In the event Hudson River does not complete the Qualifying Transaction, the securities issued pursuant to this Private Placement will be subject to a hold period of four months and a day from the later of the date of closing or the date Hudson River becomes a reporting issuer.

Hudson River will use the proceeds from the Special Warrants issued pursuant to the Private Placement for (i) exploration and development of its mineral properties in the "Ring of Fire," situated in the McFauld's Lake region of the James Bay Lowlands in Northern Ontario (ii) the expenses of the Qualifying Transaction (iii) the expenses of the Offering and (iv) for general and administrative expenses.

Hudson River intends to focus its efforts on discovering the next major nickel-copper-platinum group element (Ni-Cu-PGE) deposit in an area known as the "Ring of Fire", an emerging multi-metals district located in the James Bay Lowlands of Northern Ontario.

In this news release, all information relating to Hudson River has been provided by Hudson River and all information relating to Prelim has been provided by Prelim.

Completion of the transaction is subject to a number of conditions, including but not limited to, Exchange acceptance. Where applicable, the transaction cannot close until the required shareholder approval is obtained. There can be no assurance that the transaction will be completed as proposed or at all.
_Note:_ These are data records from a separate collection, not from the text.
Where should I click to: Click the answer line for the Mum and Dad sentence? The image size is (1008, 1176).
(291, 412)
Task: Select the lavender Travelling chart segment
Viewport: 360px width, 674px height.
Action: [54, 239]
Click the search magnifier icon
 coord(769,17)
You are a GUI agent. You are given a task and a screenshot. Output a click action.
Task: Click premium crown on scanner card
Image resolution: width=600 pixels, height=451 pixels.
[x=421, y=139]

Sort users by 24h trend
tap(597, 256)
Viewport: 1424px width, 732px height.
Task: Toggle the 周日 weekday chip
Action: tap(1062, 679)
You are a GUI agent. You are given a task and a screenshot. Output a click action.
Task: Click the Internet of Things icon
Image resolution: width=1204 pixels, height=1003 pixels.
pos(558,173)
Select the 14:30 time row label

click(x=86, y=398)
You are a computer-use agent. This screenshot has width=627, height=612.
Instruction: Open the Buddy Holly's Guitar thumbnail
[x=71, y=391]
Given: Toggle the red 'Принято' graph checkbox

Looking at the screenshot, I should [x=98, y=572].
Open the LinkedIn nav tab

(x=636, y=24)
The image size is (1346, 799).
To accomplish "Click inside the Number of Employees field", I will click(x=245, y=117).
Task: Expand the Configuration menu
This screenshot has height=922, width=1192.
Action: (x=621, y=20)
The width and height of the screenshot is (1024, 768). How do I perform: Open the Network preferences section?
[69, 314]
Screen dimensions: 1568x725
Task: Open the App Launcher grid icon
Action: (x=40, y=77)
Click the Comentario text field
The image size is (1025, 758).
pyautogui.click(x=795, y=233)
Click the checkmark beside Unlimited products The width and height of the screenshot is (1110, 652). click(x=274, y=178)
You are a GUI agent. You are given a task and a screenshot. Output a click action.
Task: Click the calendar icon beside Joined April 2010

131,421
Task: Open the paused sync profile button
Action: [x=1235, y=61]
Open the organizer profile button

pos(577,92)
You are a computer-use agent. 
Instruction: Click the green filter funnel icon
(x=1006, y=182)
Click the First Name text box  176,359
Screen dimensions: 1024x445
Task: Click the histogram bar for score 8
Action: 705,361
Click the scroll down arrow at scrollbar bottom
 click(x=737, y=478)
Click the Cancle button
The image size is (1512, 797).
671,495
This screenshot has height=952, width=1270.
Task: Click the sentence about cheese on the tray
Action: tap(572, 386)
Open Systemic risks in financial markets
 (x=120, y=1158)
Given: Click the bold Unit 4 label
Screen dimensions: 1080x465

Investors are cautioned that, except as disclosed in the filing statement to be prepared in connection with the transaction, any information released or received with respect to the transaction may not be accurate or complete and should not be relied upon. Trading in the securities of a capital pool company should be considered highly speculative.

The TSX Venture Exchange Inc. has in no way passed upon the merits of the proposed transaction and has neither approved nor disapproved the contents of this press release.

Forward Looking Statements

Some of the statements contained herein may be forward-looking statements which involve known and unknown risks and uncertainties. Without limitation, statements regarding potential mineralization and resources, exploration results, and future plans and objectives of the Company are forward looking statements that involve various risks. The following are important factors that could cause the Company's actual results to differ materially from those expressed or implied by such forward looking statements: changes in the world wide price of mineral commodities, general market conditions, risks inherent in mineral exploration, risks associated with development, construction and mining operations, the uncertainty of future profitability and the uncertainty of access to additional capital. There can be no assurance that forward-looking statements will prove to be accurate as actual results and future events may differ materially from those anticipated in such statements. Prelim undertakes no obligation to update such forward-looking statements if circumstances or management's estimates or opinions should change, except as required by law. The reader is cautioned not to place undue reliance on such forward-looking statements.

Neither TSX Venture Exchange nor its Regulation Services Provider (as that term is defined in the policies of the TSX Venture Exchange) accepts responsibility for the adequacy or accuracy of this release.